«Eros e Thanatos siedono allo stesso tavolo, spezzano lo stesso pane, aspettando un terzo, l’ospite». In L’aspetto orale delle poesia (pubblicato nel 2000 per le edizioni Anterem e nel 2007 per Moretti&Vitali), Ida Travi allestisce, per brevi paragrafi, l’architrave di qualche fonte teorica cui riferirsi, per poi, da qualcuna, congedarsi. Seguono dunque Platone e Zambrano, Arendt, Kristeva, Buber, Havelock e altri. Utile rileggere quelle pagine, alcune pensate durante i seminari che Travi ha tenuto all’Università di Verona, in collaborazione con Chiara Zamboni. Siamo in presenza di una delle poete contemporanee più significative che insieme alle sue numerose sillogi ha la dote rara di averci reso edotti di come si disponga la parola, la sua gestazione e la contraddizione, storica e simbolica, dell’antica separazione tra poesia e filosofia, e di quanto, tutto ciò, abbia avuto un precipitato nel dire. Di che cosa implichi convocare la lingua concreta e materna, su cui poggia quella oralità che per Travi, originaria della provincia bresciana, vissuta a Milano ma da molti anni a Verona, è più di un semplice aspetto. Che si sia a un desco in cui la mano comincia a scrivere o a una tavola impastata dal «sentimento del tempo», dal «sentimento del corpo», si fa strada l’ospite – sempre ciò, o chi, non si attende. In questo caso è un libro, che ha il nome di uno strano popolo: I Tolki, in cui grazie alla lungimiranza del Saggiatore (pp. 473, euro 22) sono finalmente riuniti gli otto libri composti dal 2011 a oggi. È una operazione importante, perché dà conto di un esperimento originale di poesia per personaggi, e personagge, capace di raccontare di un mondo perduto e a venire.

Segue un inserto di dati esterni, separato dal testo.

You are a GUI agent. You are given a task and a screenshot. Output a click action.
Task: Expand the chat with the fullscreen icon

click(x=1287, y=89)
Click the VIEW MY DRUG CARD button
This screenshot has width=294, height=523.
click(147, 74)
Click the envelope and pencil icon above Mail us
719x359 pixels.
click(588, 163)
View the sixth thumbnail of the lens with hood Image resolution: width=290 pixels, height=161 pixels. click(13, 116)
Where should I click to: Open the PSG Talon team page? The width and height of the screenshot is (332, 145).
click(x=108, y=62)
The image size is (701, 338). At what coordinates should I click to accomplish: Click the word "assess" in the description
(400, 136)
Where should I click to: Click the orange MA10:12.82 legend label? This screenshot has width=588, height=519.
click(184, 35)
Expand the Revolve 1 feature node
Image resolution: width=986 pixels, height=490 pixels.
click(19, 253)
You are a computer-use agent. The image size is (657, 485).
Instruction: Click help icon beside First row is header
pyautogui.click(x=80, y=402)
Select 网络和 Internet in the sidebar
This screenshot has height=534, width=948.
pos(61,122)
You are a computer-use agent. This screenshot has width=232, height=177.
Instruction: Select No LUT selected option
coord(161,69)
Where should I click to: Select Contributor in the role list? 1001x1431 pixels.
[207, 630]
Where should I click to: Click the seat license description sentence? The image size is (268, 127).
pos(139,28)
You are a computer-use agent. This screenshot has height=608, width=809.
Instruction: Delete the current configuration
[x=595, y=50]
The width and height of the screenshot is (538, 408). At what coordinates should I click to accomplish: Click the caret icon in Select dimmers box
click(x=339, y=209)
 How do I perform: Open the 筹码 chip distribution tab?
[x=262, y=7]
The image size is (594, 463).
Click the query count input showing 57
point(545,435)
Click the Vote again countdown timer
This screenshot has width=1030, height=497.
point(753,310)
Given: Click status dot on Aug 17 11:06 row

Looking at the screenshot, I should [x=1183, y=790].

CHI SIANO queste misteriose creature, lo dice Travi in apertura del volume, introducendo Tà. Poesia dello spiraglio e della neve (2011, i primi cinque libri sono stati pubblicati negli anni da Moretti&Vitali, gli ultimi tre da Edizioni Volatili) là dove il più assonante talk lascia il posto al più denso neologismo lacaniano di parlêtre, fondendo l’essere al linguaggio, nell’atto della pronuncia. Si potrebbe aggiungere della consistenza, una creazione di mondo in cui il sintomo è già un trauma, nella sua accezione sonora e di sogno, in cui il sotto e il sopra si toccano e mutano di stato. I Tolki dunque fanno il loro ingresso per definire che c’è un marchio del linguaggio e che il tempo in cui sono immersi ci riguarda, non si sa subito a che titolo eppure questa manciata di esseri umani e non umani, gettata in un luogo imprecisato, è il taglio di una lingua che si oppone all’astrazione. Siamo in un post-lavoro, un post-scuola, un post-abitativo, un post-nucleare. Ciò che i Tolki rappresentano è infatti la scena di esistenze sopravvissute, immagini della scarsità, in cui la parola è un osso, è l’erba, anzitutto la restanza davanti alla stupefazione della neve, motivo ricorrente nella poetica di Travi che colloca nell’inverno e nel suo silenzio ciò che abbaglia, attonito.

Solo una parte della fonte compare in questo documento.